• Request 1
Using the baking essentials post below, explain in one to three sentences why big rubber oven mitts make the list.
• Request 2
According to the baking essentials post below, in what city does the blogger buy old cookbooks and recipe cards at estate sales?

Join me on my delicious journey revisiting American home cooking in the era before convenience foods became popular (1919 to 1955), as I bake and cook from old cookbooks and recipe cards of home cooks purchased at estate sales in Akron, Ohio, and other exotic locations.
Top 100 Cake Blog
Monday, October 4, 2010
Ten Baking Essentials
Let's just say that nothing is essential but, if you are lucky enough to get a gift certificate to great cooking supply store, you might consider the following:
1) One of those big rubber oven mitts
Professional cooks get lots of burns on their hands and arms, but us home cooks like to keep our scars to a minimum. These mitts are particularly useful when reaching into a hot oven or making candy, which requires one to heat the sugar to such a high temperature that the pan gets extremely hot.
2) A large offset spatula
In addition to making frosting a cake much easier, this handy tool does double and triple duty getting baked goods (like pie) out of the pan neatly, scraping "stuck" cookies from the cookie sheet and so much more.

• Data excerpts
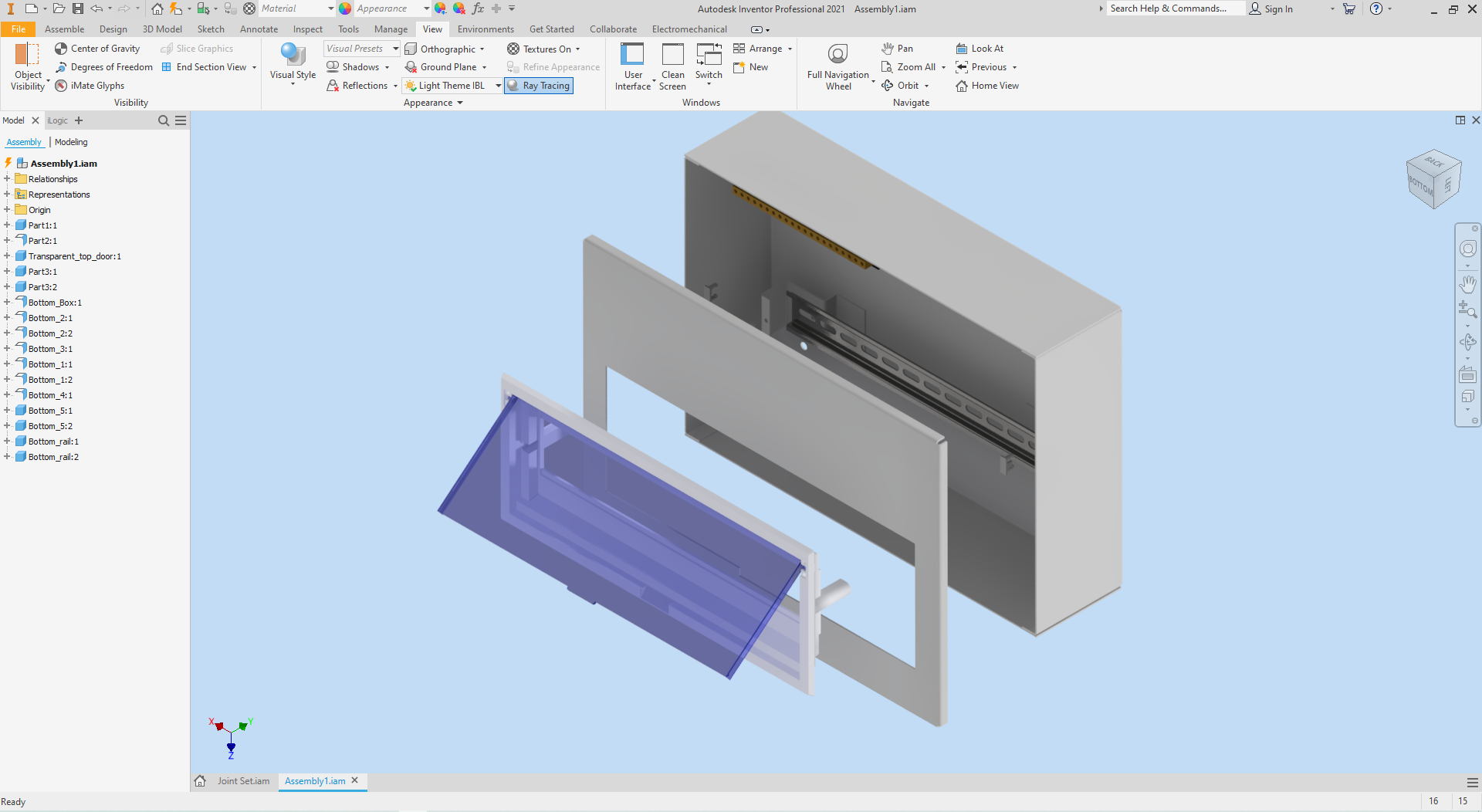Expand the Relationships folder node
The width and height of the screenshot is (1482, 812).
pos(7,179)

---

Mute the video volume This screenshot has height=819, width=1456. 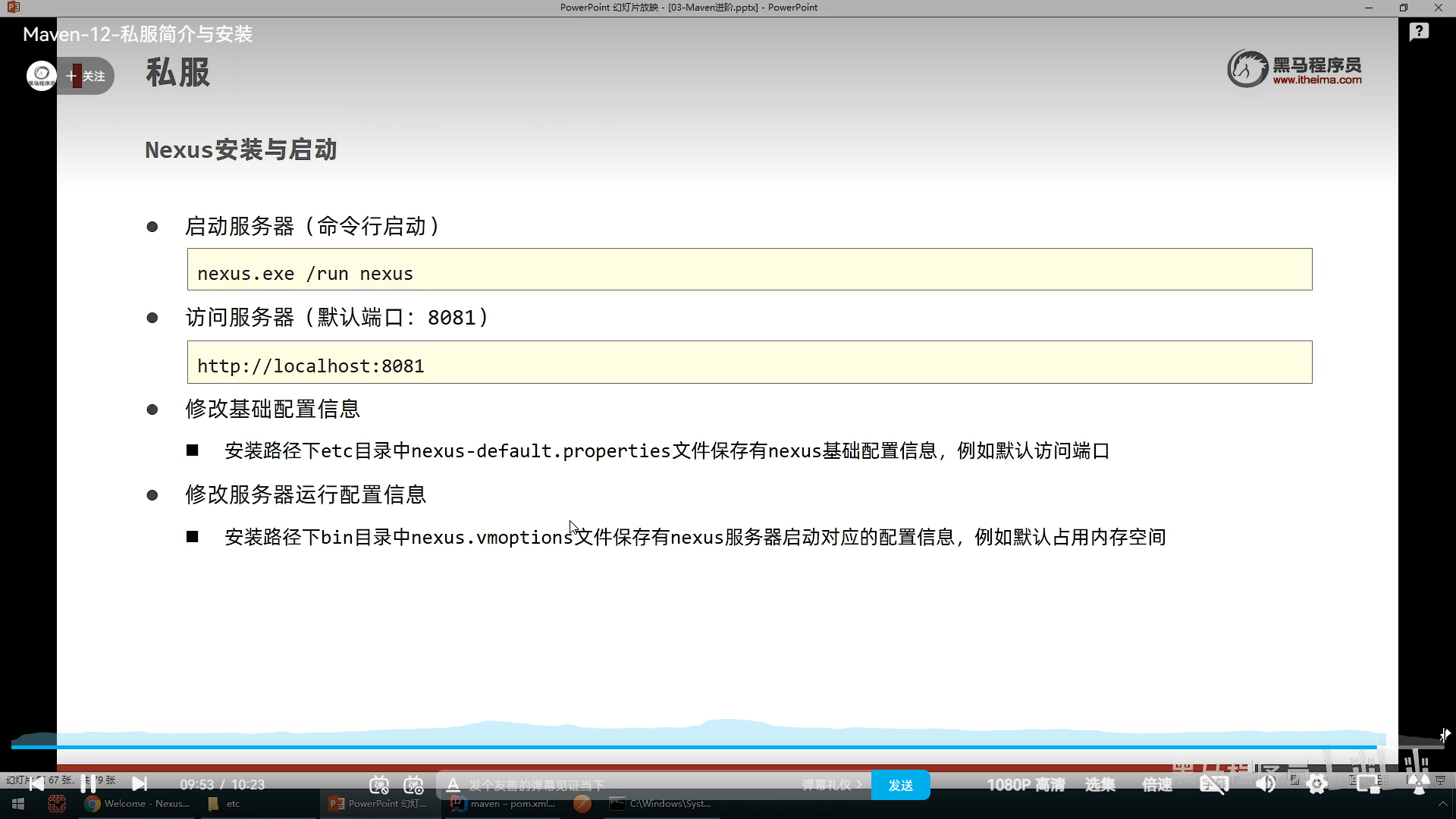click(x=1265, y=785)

• Complete answer 1
Home cooks want to avoid burns and keep scars to a minimum, unlike professional cooks, who get many burns on their hands and arms. The mitts help most when reaching into a hot oven or making candy, since heating sugar to a high temperature makes the pan extremely hot.

• Complete answer 2
Akron, Ohio.